__TASK STATEMENT__. Reproduce each line from the first in the data through the line that contains "You are a computer-use agent. This" exactly; give nothing else.

__RECORDS PROVIDED__.
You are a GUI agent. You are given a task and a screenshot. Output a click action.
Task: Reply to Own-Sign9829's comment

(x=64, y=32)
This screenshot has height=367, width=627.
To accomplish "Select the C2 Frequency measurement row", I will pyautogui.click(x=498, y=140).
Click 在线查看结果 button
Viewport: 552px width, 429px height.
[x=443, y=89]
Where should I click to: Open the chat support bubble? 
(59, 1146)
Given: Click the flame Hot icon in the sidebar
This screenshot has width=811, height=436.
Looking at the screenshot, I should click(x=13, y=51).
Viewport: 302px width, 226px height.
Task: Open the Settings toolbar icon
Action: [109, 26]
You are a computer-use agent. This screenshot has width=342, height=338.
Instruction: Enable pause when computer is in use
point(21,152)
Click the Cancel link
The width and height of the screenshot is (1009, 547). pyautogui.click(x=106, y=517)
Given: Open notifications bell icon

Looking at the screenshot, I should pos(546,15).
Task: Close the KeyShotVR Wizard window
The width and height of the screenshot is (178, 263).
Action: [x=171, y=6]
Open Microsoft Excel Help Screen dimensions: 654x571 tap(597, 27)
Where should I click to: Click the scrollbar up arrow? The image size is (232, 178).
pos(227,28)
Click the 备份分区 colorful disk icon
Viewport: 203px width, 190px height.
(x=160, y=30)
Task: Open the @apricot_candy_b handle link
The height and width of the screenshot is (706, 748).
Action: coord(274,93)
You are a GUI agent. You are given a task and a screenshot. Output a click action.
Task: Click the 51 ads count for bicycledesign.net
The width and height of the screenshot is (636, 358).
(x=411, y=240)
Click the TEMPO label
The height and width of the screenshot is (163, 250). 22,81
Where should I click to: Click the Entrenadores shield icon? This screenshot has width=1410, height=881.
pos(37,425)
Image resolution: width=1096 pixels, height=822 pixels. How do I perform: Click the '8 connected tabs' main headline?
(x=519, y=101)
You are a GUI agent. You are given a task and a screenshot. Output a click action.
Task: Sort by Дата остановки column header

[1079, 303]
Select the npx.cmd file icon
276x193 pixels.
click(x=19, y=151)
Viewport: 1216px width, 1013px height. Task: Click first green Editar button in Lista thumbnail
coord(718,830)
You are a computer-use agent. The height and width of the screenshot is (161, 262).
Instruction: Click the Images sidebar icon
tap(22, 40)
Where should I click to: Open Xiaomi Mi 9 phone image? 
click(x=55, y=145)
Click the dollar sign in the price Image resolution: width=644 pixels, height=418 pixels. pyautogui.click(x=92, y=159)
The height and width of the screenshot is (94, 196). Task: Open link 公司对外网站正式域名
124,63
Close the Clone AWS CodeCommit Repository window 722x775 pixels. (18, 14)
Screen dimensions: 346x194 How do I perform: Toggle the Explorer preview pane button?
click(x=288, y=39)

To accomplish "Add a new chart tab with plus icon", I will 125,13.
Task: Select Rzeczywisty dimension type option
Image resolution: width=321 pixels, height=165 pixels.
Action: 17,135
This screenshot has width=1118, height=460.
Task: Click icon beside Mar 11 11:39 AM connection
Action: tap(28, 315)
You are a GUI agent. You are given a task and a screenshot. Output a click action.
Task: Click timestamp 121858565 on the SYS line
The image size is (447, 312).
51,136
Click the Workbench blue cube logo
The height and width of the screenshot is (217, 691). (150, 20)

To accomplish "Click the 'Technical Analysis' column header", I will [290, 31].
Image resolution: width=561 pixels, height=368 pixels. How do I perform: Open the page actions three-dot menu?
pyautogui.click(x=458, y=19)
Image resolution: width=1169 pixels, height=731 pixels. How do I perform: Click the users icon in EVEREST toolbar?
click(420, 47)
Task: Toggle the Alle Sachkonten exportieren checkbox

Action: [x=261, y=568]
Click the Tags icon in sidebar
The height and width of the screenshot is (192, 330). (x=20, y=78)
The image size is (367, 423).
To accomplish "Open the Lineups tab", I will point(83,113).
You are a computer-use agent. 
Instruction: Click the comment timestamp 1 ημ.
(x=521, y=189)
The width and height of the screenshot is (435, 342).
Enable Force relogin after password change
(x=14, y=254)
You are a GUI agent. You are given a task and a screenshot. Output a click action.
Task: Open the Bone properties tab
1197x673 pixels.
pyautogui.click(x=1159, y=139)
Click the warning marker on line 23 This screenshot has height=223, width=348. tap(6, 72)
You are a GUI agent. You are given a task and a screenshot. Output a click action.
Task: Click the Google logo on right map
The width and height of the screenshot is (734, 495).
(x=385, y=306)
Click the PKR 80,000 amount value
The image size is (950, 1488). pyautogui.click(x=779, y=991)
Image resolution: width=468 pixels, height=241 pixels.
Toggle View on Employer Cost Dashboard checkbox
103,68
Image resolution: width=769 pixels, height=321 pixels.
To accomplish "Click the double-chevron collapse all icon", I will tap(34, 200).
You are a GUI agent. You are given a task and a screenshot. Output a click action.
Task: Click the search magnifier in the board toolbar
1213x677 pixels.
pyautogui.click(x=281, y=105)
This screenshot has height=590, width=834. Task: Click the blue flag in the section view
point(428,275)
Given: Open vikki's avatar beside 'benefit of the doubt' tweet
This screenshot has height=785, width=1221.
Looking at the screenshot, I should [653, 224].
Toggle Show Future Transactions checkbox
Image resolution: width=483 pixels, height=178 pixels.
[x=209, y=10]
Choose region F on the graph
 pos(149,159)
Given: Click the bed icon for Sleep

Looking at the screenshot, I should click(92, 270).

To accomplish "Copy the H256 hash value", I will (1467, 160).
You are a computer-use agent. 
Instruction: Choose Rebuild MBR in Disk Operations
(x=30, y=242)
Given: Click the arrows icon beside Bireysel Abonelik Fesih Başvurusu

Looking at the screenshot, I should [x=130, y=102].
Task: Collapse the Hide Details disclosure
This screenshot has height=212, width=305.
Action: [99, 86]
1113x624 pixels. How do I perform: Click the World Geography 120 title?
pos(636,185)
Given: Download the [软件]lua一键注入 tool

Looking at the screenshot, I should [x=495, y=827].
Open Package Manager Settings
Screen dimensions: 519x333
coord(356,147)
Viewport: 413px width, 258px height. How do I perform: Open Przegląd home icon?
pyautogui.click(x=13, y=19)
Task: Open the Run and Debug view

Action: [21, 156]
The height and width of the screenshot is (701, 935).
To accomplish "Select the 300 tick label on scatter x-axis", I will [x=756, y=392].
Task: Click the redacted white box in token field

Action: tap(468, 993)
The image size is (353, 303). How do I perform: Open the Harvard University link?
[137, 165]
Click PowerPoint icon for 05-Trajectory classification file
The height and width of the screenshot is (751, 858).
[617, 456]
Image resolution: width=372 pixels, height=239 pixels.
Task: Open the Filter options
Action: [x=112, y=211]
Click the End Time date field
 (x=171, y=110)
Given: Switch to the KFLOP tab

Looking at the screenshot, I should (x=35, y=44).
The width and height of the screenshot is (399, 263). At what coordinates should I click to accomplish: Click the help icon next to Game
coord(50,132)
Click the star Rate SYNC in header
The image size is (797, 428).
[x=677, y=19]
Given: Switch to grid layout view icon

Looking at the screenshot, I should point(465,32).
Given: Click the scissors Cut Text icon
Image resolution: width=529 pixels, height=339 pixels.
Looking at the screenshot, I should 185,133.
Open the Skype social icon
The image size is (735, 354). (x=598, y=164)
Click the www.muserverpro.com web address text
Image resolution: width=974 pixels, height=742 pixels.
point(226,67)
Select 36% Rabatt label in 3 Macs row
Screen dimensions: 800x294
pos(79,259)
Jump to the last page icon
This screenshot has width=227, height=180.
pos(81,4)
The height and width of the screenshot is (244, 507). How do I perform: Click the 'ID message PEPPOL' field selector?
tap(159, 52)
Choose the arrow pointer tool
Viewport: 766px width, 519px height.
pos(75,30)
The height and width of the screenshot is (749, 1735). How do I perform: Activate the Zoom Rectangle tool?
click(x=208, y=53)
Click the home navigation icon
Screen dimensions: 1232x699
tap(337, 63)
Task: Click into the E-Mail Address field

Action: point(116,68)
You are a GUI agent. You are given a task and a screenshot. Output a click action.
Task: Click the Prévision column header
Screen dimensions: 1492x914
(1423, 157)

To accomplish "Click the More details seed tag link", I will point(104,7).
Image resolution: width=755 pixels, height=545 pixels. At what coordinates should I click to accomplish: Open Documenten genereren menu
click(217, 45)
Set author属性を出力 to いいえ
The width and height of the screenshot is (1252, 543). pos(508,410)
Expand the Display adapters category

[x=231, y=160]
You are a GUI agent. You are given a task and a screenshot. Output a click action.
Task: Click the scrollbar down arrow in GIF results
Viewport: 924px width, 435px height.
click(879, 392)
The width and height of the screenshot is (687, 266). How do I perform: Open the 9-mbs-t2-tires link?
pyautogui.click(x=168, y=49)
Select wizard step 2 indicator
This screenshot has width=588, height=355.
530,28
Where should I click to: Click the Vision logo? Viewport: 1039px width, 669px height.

__EXERCISE ANSWER__.
You are a GUI agent. You are given a task and a screenshot. Output a click action.
Task: Reply to Own-Sign9829's comment

(x=64, y=32)
This screenshot has height=367, width=627.
To accomplish "Select the C2 Frequency measurement row", I will pyautogui.click(x=498, y=140).
Click 在线查看结果 button
Viewport: 552px width, 429px height.
[x=443, y=89]
Where should I click to: Open the chat support bubble? 
(59, 1146)
Given: Click the flame Hot icon in the sidebar
This screenshot has width=811, height=436.
Looking at the screenshot, I should click(x=13, y=51).
Viewport: 302px width, 226px height.
Task: Open the Settings toolbar icon
Action: [109, 26]
You are a computer-use agent. This screenshot has width=342, height=338.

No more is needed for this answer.